В те же секунды, как видно, приземлилась и машина. Скоро летчик уже стоял у входа в ангар с букетом в руках, а его соотечественники, дамы и господа, теснились вокруг и лобызали его в щеки и куда попало. Вилфред с Кристиной тоже подошли, но она не стала целовать летчика, лишь дружески пожала ему руку и не очень внятно поблагодарила за доставленное удовольствие.
Вилфред подошел к машине, которую уже осматривали механики. В ту же минуту толпа издала ликующий вопль. Прорвав ограждения, люди бросились на летное поле. Вилфред стоял возле аэроплана и смотрел, как несется людская лавина – словно огромный темный зверь, одержимый жаждой поживы. Но тут со всех сторон набежали полицейские и сторожа в форменных фуражках и преградили путь толпе, пуская в ход кулаки. Вилфред, слегка наклонясь к машине, наблюдал происходящее, и его вдруг словно осенило, что он всегда среди немногих, избранных, тех, кому улыбаются, кого не гонят, кому дозволено.
Быть может, в этом и состоит смысл одиночества – вожделенного одиночества?
Два-три мальчишеских возгласа прозвенели над толпой. Вилфред увидел стайку своих одноклассников, отчаянно пытавшихся прокрасться мимо неумолимых полицейских спин в рай, где приземлился представитель небесного воинства. Как видно, они возлагали надежды на Вилфреда, святым Петром стоявшего у врат в сияющих отблесках божества.
Но взгляд полицейского упал на мальчишек, и они были тотчас отброшены за цепь служителей закона, которые так грубо толкали непосвященных, что многие спотыкались, падали, а на них валились другие. Завороженные зрители вдруг превратились в озлобленную, крикливую толпу.
Тогда летчик выступил вперед от ангара, где спасался от натиска почитателей, усталым взглядом окинул толпу и отвесил ей нечто вроде иронического поклона. Возмущение улеглось. Раздалось новое «ура», радостный смех, и восторженные взвизги, точно стайка голубей, вспорхнули к ясному сентябрьскому небу.
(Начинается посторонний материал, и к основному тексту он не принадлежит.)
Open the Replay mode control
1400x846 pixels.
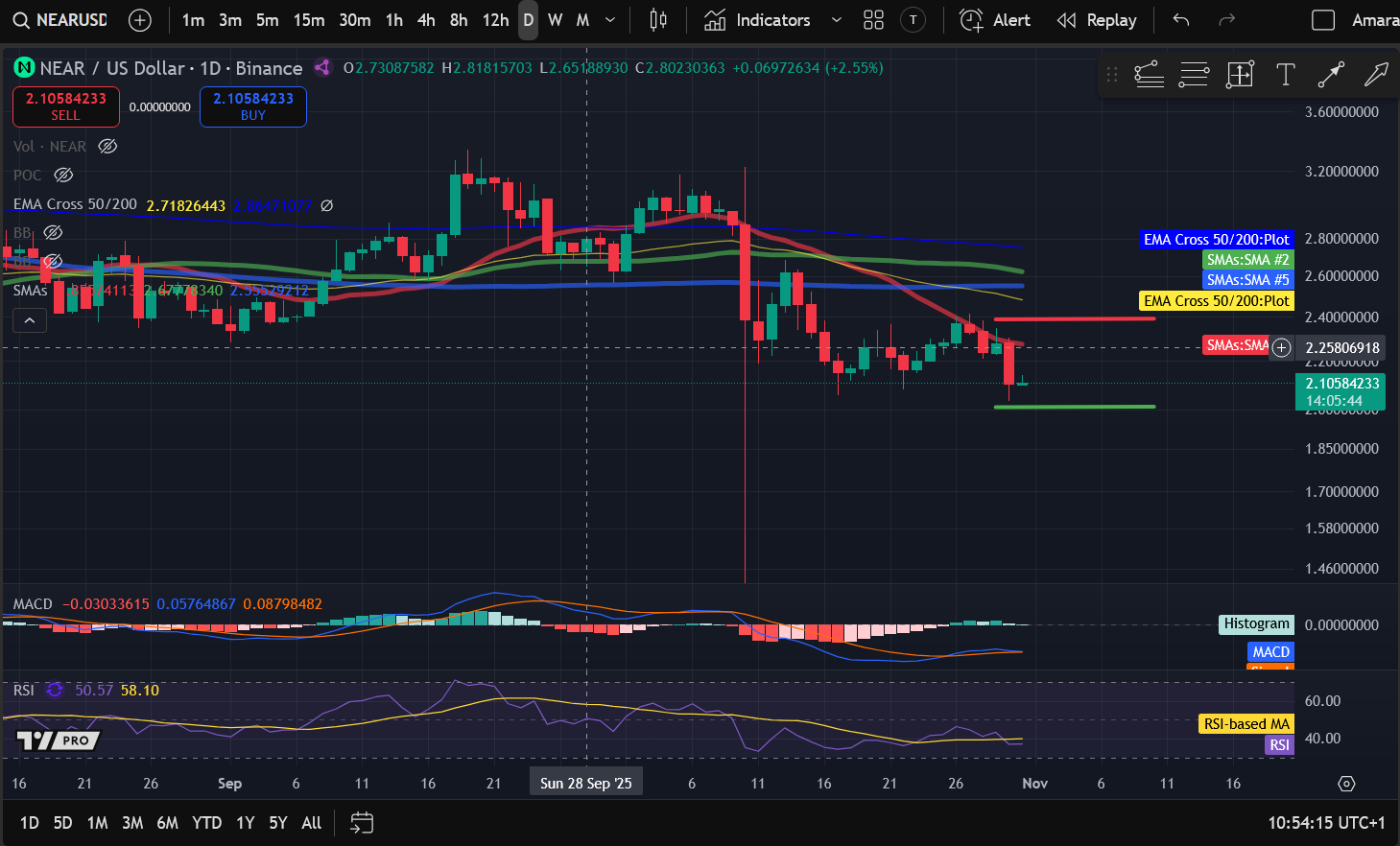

Прикосновение Кристины все еще жгло руку Вилфреда. Как это было непохоже на летнюю встречу, когда неловкий мальчуган задыхался от желания подле пренебрегшей им взрослой дамы. Перемена вызрела незаметно. Их толкали друг к другу силы, неподвластные им, уже не управляемые ими.
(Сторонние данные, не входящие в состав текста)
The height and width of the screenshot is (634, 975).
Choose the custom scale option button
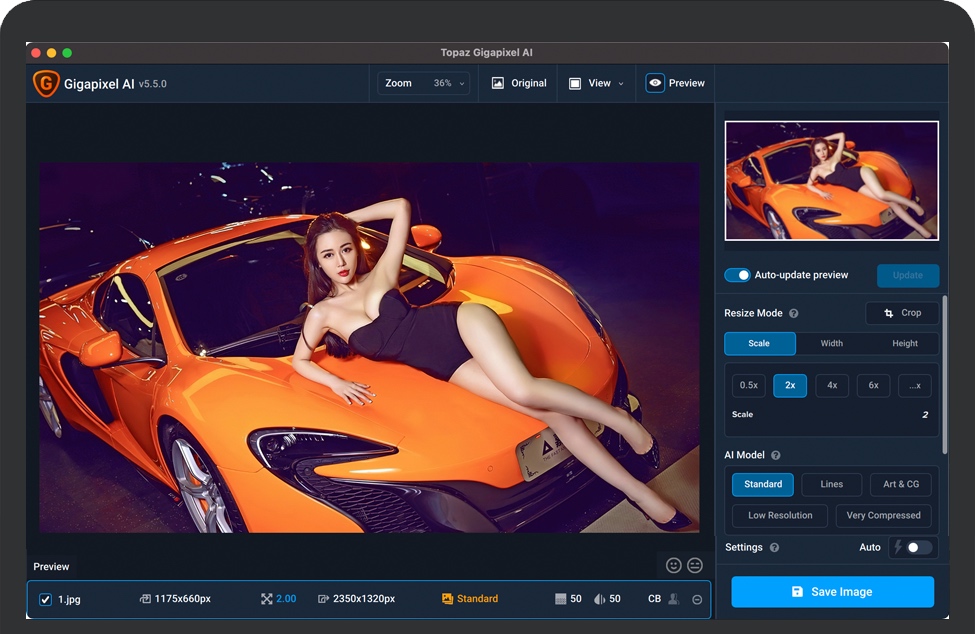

Объявили, что француз снова поднимется, на сей раз с пассажиром. Адвокат и летчик подошли к аэроплану. По толпе прошелестел взволнованный шепоток. Адвокат в сопровождении небольшой группки двинулся прямо на Вилфреда, стоявшего рядом с чудесной машиной. Вилфред хотел было вежливо посторониться, когда взгляд адвоката упал на него.